[Saved entries]

------------------------------------

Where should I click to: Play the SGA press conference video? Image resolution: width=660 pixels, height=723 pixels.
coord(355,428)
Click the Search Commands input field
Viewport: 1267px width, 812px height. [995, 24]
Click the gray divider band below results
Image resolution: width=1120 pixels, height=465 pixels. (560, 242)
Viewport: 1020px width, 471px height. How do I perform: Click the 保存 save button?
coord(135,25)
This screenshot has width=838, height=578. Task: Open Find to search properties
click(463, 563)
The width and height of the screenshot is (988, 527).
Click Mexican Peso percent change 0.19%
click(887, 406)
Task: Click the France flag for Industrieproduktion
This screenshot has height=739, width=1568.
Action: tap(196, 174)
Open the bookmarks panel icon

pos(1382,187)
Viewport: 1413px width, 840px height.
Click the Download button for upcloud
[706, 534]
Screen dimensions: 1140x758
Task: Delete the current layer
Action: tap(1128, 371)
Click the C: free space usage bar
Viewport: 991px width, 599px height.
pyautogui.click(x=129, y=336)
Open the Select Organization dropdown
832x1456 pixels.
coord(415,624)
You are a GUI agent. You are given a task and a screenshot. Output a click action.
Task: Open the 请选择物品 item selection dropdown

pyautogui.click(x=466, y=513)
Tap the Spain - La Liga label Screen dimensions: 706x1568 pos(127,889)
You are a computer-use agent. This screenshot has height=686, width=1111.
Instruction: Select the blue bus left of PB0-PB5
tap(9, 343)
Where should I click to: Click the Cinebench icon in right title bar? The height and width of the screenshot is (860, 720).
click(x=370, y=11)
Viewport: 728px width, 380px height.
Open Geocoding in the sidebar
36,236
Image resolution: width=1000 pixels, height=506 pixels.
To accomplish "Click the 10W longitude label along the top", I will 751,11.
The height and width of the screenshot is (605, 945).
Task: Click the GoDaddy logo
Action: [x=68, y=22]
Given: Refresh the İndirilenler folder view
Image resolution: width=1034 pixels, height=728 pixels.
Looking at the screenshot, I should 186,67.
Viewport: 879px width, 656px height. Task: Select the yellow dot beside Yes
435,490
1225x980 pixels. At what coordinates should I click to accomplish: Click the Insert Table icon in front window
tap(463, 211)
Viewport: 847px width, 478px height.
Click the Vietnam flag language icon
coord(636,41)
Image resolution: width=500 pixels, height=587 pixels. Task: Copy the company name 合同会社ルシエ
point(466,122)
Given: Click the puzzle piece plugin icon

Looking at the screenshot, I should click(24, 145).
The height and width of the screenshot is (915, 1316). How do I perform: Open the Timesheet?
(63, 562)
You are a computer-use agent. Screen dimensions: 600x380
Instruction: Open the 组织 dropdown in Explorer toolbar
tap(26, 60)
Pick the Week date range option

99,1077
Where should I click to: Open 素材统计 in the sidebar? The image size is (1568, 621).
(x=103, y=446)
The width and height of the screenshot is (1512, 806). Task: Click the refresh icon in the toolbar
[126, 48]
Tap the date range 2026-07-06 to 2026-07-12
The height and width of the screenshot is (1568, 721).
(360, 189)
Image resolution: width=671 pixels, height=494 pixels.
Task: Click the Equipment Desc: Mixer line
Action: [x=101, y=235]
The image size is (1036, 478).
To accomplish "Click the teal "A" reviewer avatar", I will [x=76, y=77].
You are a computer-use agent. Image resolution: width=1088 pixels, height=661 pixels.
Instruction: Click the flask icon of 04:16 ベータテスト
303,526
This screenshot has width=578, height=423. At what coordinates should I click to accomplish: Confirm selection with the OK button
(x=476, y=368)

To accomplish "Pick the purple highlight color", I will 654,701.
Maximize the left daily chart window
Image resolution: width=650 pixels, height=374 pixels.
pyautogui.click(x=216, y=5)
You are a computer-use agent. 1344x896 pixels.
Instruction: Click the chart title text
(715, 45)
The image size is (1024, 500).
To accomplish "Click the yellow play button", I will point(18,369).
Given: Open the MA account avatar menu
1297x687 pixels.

------------------------------------

**Task brief:** Taking the line containing "Tap the date range 2026-07-06 to 2026-07-12" as the first, please return it and every line after it through the end of the entries, exactly and only those.

**Exercise response:**
Tap the date range 2026-07-06 to 2026-07-12
The height and width of the screenshot is (1568, 721).
(360, 189)
Image resolution: width=671 pixels, height=494 pixels.
Task: Click the Equipment Desc: Mixer line
Action: [x=101, y=235]
The image size is (1036, 478).
To accomplish "Click the teal "A" reviewer avatar", I will [x=76, y=77].
You are a computer-use agent. Image resolution: width=1088 pixels, height=661 pixels.
Instruction: Click the flask icon of 04:16 ベータテスト
303,526
This screenshot has width=578, height=423. At what coordinates should I click to accomplish: Confirm selection with the OK button
(x=476, y=368)

To accomplish "Pick the purple highlight color", I will 654,701.
Maximize the left daily chart window
Image resolution: width=650 pixels, height=374 pixels.
pyautogui.click(x=216, y=5)
You are a computer-use agent. 1344x896 pixels.
Instruction: Click the chart title text
(715, 45)
The image size is (1024, 500).
To accomplish "Click the yellow play button", I will point(18,369).
Given: Open the MA account avatar menu
1297x687 pixels.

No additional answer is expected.